How a 21-year-old managed to steal $37 million in crypto


A recently released court document provides more details on how 21-year-old Evan Frederick Light became involved in a cyber intrusion targeting a US investment company, resulting in the theft of over $37 million in cryptocurrency from nearly 600 victims.

Light pleaded guilty and now faces up to 20 years in prison and/or a fine.

In the court document, Light stated that he and unidentified accomplices stole personally identifiable information (PII) from customers of the undisclosed investment company based in Sioux Falls, South Dakota, and used this information to steal the funds.

ADVERTISEMENT

According to Light, the group gained access to the company’s servers by impersonating a legitimate client. Once inside, they exfiltrated the PII of hundreds of other clients and used the data to steal assets held by the investment company.

Light also revealed that the stolen funds were funneled through various channels worldwide, including multiple mixing services and gambling websites, in an attempt to conceal the thieves' identities and launder the money.
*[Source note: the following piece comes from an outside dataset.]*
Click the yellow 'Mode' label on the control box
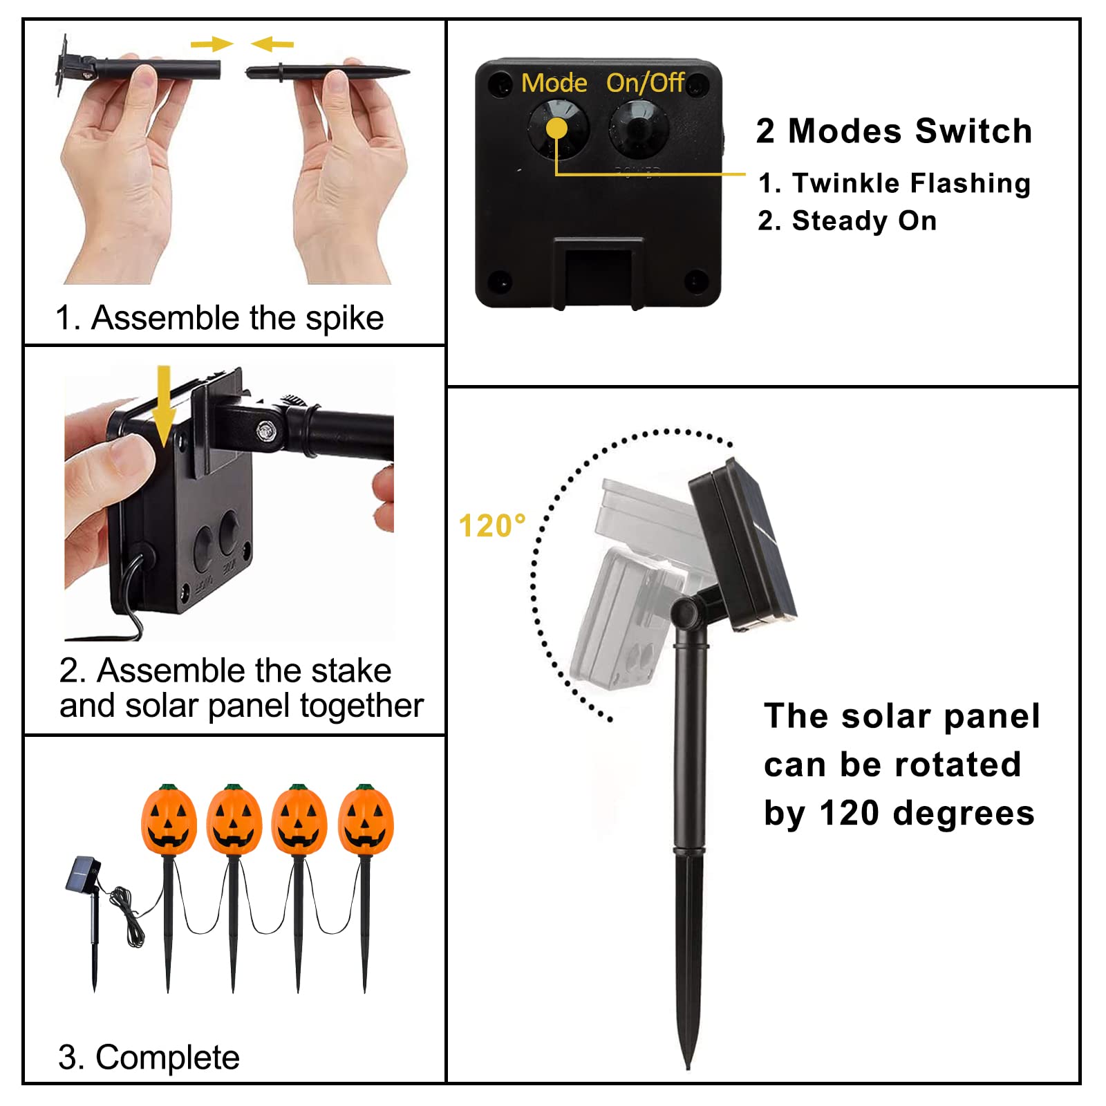554,83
After several transactions, the funds eventually ended up in Light's cold wallet.

"Along with one or more individual(s), I helped plan and execute this scheme to enrich myself; I was successful, with the help of one or more individual(s), in planning and executing the scheme to steal from hundreds of individuals," Light admitted.

Meanwhile, law enforcement used this case to reaffirm its commitment to pursuing cybercriminals.

"The FBI will continue to work alongside our partners to ensure that those who exploit technology for financial gain are held accountable, no matter how complex or far-reaching their schemes may be," said Special Agent in Charge Alvin M. Winston Sr. of the FBI's Minneapolis field office.